------ Record list ------

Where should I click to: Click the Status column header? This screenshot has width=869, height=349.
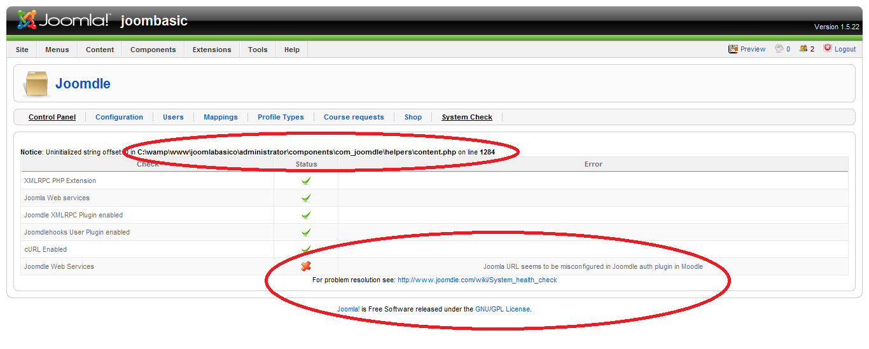(306, 164)
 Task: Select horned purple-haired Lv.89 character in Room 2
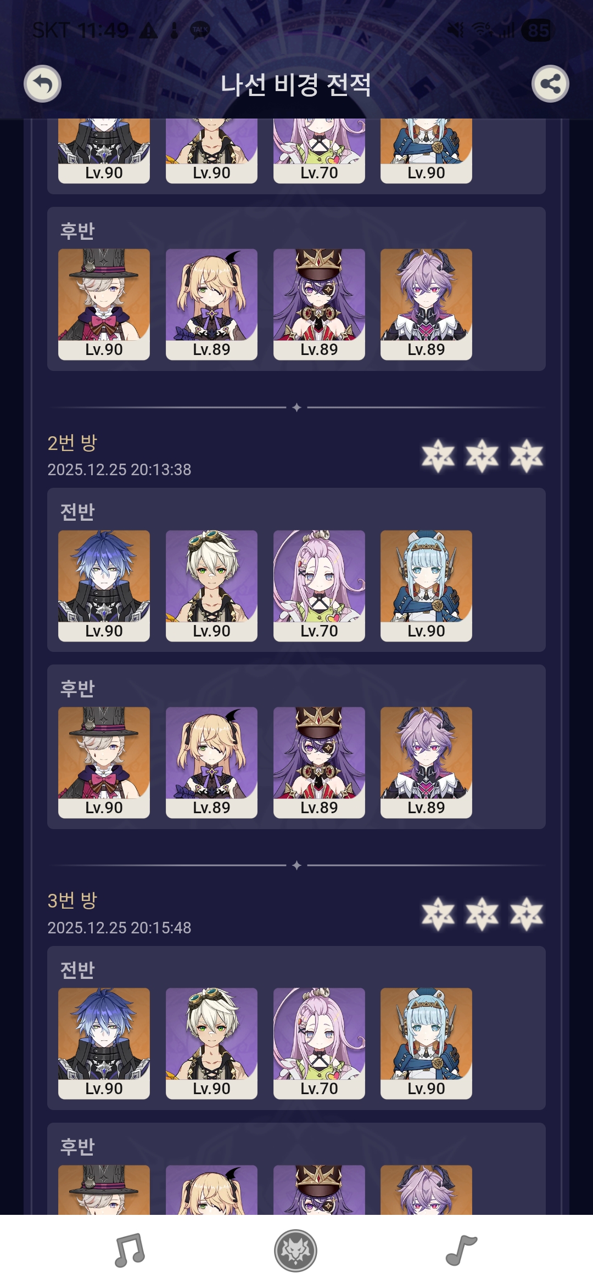click(x=426, y=762)
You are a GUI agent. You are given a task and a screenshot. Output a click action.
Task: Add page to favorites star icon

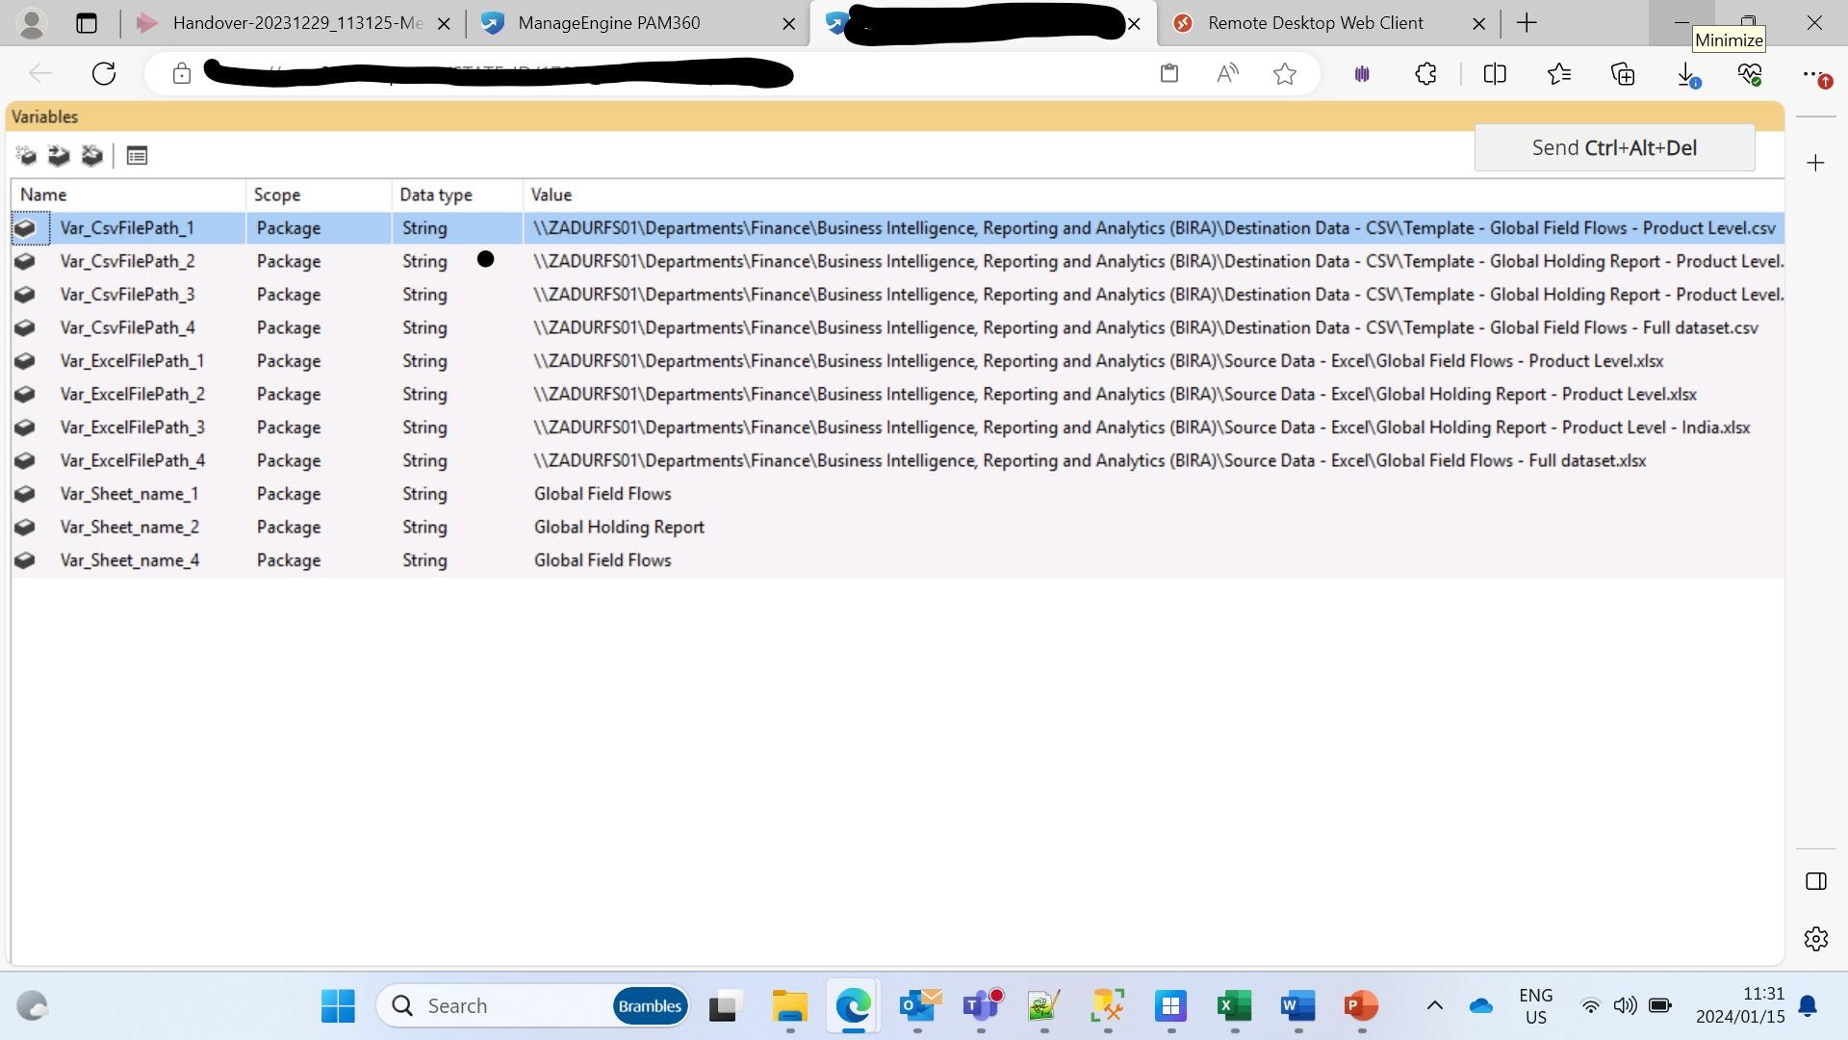pyautogui.click(x=1284, y=74)
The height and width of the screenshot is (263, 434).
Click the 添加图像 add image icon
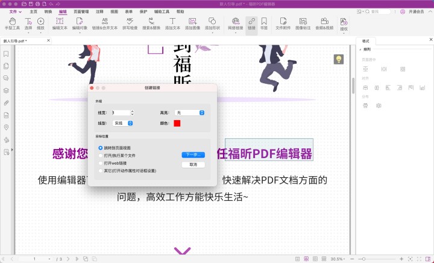coord(192,24)
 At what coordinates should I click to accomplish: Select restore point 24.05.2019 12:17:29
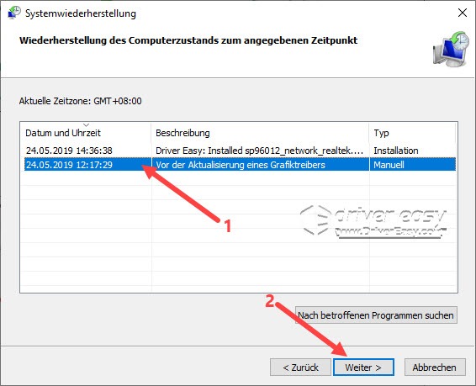[x=69, y=165]
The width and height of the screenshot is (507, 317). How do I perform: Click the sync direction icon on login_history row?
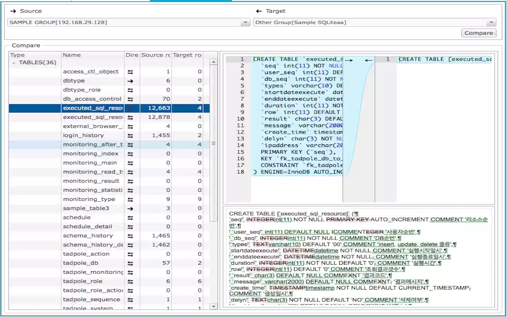coord(131,135)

------

*Set problem*. Format every line of the listing above as a Markdown table with the columns Row and Line, skipping blank lines and leaving out the pictures.

*Reply to the task*.
| Row | Line |
|---|---|
| 1 | Where should I click to: Click the Status column header? This screenshot has width=869, height=349. |
| 2 | (306, 164) |
| 3 |  Task: Select horned purple-haired Lv.89 character in Room 2 |
| 4 | click(x=426, y=762) |
| 5 | You are a GUI agent. You are given a task and a screenshot. Output a click action. |
| 6 | Task: Add page to favorites star icon |
| 7 | pyautogui.click(x=1284, y=74) |
| 8 | The height and width of the screenshot is (263, 434). |
| 9 | Click the 添加图像 add image icon |
| 10 | coord(192,24) |
| 11 |  At what coordinates should I click to accomplish: Select restore point 24.05.2019 12:17:29 |
| 12 | [x=69, y=165] |
| 13 | The width and height of the screenshot is (507, 317). How do I perform: Click the sync direction icon on login_history row? |
| 14 | coord(131,135) |